Um den Fokus auf ihre Persönlichkeiten zu legen, erzählen sie vor neutralem Hintergrund im Studio von ihren Leben. Einige haben ihre Musikinstrumente mitgebracht und spielen
spontan, andere zeigen Fotos oder andere künstlerische Arbeiten. So entstehen filmische Porträts wie in einer Ausstellung, einem Kunstraum. Vorurteile und Klischeevorstellungen über „Penner“ und „Punks“ lösen sich auf. Die Jugendlichen werden in ihrer bewundernswerten Einmaligkeit erkennbar.

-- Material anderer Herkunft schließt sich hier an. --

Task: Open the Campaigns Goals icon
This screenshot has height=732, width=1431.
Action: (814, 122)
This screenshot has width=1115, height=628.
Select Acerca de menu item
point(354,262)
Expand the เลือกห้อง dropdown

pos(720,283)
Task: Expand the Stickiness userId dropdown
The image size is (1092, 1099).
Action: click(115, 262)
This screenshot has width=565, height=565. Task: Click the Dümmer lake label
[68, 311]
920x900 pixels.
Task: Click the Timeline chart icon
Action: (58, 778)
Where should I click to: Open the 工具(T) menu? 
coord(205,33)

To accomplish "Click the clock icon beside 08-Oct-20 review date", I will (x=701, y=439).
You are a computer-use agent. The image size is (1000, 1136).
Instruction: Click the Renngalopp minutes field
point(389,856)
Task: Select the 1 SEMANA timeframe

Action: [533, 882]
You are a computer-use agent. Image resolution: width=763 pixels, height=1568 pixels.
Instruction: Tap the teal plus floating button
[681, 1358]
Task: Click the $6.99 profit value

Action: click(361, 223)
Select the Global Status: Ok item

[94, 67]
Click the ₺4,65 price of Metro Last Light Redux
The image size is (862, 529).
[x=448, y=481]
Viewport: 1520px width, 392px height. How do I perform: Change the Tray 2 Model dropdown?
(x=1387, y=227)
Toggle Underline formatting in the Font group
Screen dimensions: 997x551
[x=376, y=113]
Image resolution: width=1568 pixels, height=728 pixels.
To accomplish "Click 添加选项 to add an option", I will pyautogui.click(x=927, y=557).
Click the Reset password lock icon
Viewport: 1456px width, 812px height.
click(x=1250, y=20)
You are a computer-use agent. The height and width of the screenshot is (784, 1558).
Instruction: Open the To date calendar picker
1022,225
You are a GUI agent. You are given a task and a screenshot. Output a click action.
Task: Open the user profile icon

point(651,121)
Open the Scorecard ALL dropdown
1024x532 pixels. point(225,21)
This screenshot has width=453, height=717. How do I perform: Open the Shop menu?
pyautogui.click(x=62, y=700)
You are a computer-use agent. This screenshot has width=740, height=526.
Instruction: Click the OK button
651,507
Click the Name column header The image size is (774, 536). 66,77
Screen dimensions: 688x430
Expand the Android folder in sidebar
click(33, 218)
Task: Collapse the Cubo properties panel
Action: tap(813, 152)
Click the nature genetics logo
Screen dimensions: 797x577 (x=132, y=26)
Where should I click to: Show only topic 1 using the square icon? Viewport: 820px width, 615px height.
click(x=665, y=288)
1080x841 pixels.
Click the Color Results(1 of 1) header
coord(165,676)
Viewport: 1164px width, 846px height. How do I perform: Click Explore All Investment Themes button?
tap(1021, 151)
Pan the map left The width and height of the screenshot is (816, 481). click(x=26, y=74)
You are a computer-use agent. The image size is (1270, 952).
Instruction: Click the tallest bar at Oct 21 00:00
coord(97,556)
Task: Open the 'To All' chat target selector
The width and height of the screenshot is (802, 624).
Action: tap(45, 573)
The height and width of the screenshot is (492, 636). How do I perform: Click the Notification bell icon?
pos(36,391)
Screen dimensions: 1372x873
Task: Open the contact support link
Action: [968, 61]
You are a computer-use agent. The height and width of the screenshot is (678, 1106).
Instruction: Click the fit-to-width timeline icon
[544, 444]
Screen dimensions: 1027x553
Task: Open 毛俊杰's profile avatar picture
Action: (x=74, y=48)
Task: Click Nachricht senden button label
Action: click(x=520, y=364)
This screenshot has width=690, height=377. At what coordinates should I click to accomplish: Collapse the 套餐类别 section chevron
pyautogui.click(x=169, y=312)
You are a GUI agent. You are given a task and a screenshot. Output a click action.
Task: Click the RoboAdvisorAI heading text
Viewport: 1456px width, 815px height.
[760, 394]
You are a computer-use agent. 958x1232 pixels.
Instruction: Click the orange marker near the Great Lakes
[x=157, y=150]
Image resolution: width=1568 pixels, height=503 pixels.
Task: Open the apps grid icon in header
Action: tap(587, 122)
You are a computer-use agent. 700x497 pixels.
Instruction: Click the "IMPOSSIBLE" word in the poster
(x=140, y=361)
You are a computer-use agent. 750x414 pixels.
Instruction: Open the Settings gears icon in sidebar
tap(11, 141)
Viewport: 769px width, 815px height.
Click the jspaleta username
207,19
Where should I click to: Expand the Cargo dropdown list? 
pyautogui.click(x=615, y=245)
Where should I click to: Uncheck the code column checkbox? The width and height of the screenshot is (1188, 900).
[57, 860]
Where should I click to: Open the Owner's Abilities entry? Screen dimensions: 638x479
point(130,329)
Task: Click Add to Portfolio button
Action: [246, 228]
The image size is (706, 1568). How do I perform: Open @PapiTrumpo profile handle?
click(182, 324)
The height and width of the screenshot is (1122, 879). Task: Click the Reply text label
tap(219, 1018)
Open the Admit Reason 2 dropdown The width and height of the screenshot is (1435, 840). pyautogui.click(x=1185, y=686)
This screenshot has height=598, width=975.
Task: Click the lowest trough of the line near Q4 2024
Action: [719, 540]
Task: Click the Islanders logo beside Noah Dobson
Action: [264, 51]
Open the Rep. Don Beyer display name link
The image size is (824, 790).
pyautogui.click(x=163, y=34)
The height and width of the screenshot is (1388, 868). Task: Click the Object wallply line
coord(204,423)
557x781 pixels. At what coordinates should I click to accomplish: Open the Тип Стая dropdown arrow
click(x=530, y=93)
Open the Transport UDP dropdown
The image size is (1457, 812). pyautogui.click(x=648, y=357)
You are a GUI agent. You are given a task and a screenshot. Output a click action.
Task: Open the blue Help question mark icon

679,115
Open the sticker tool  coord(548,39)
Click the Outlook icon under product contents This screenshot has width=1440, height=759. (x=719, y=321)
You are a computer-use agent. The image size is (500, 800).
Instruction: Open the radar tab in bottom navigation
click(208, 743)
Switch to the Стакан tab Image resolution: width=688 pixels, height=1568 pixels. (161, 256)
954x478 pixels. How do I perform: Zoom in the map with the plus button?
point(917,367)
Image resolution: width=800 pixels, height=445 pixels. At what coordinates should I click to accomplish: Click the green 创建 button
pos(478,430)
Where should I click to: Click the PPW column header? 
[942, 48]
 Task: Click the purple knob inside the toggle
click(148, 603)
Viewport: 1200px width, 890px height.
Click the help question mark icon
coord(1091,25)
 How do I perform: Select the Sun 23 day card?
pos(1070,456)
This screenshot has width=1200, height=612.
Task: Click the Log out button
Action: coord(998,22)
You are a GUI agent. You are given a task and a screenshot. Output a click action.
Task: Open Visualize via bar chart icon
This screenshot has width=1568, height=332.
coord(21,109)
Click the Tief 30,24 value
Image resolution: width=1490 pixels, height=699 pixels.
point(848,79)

Und sie werden zu Stars – zu Recht.
Quelle: http://www.madonnenfilm.de/9lebenFilm.html
Trailer: http://www.kino.de/kinofilm/9-leben/117095
6. Henning Klattenhoff:
Unter den Strassen von Hannover - eine unterirdische Geschichte
Mitwirkende: Benjamin Bruns, Stefan Hartmann, Christian Rosenkranz
Hollewood Media OHG, erschienen am 23. September 2005, FSK k.A.
Mittelalterliche Gänge, Grabkammern, Stollen, Abwasserkanäle und Bunker - all das befindet sich in der Tiefe Hannovers. Was an die Oberfläche gelangt, sind Gerüchte und Ungewissheiten. Dabei ist die Unterwelt von ihrem Wesen her sehr nüchtern: Es gibt keine Werbeplakate, keine Putzkolonnen, sondern nur die ungeschminkte Funktionalität. Die Unterwelt verändert kaum ihre Gestalt. In ihr scheint die Zeit stillzustehen.

Im Spannungsfeld zwischen nüchterner Funktionalität und fantastischer Legendenbildung dokumentiert der Film die Geschichte unterirdischer Bauwerke in Hannover. Fachleute, Zeitzeugen, Eigentümer und Künstler klären über die Stollen und Gänge der Stadt auf und rollen dabei Ereignisse der letzten 500 Jahre auf. Das Erstaunliche ist: An den Legenden ist tatsächlich mehr dran, als es Stadthistoriker für möglich halten.